Suppose I am given some geometry data (say, of a water dimer) from CCSD(T).
If I were to do a single-point energy calculation to generate orbitals for the system, wouldn't CCSD give something more representative of the correlation in the system than DFT?
I see "CCSD(T) orbitals don't exist - used DFT orbitals instead" kind of statements in papers (quotations below), and wasn't sure why they don't even mention CCSD. Perhaps it's just due to speed/availability, but that would lead to another question "why is it not worth it to use CCSD orbitals with CCSD(T) geometry".
The same question can be asked for DFT orbitals being used with MP2 geometries, but MP2 perturbs about HF ... so clearly DFT is needed to capture correlation.
[edit: more context]
What I'm trying to do is "export" these orbitals to a diffusion quantum Monte Carlo (DMC) calculation which doesn't do geometry optimization by itself but augments the imported orbitals with explicit correlations (eg. something that depends directly on electron pair distances). Usually the final DMC energy is not very sensitive to whether the orbitals are from CC or DFT (I have outputs from both), but I was checking here to make sure I wasn't missing any "deeper" reason.

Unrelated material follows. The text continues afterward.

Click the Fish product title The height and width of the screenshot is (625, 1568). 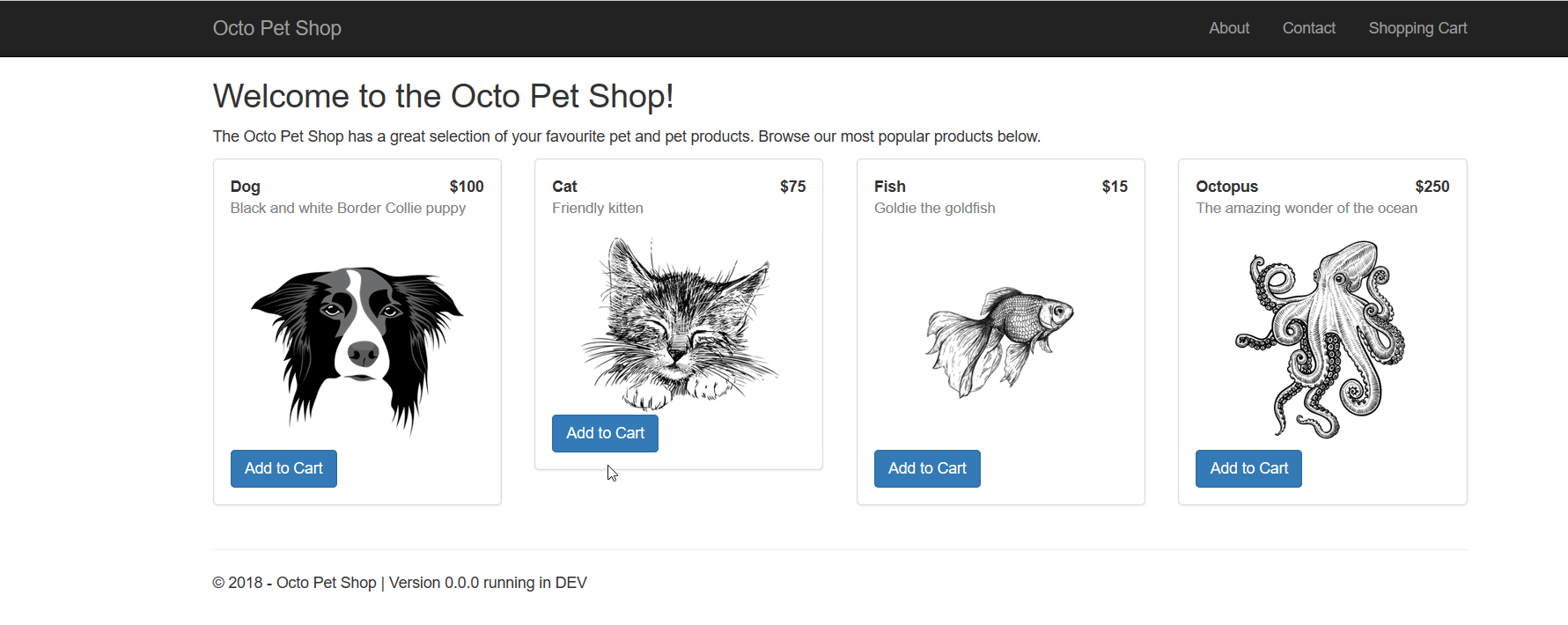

From ChemPhysChem 2018, 19 (15), 1886–1894:
Since MP2 orbitals are nonexistent, the charge-transfer interactions were computed using the B3LYP functional with the aug'-cc-pVTZ basis set at the MP2/aug'-cc-pVTZ geometries, so that at least some electron correlation effects could be included.
and J. Phys. Chem. A 2017, 121 (49), 9544–9556:
Due to the nonexistence of CCSD(T) orbitals, ΔE(del) was calculated with ωB97XD/aug-cc-pVTZ.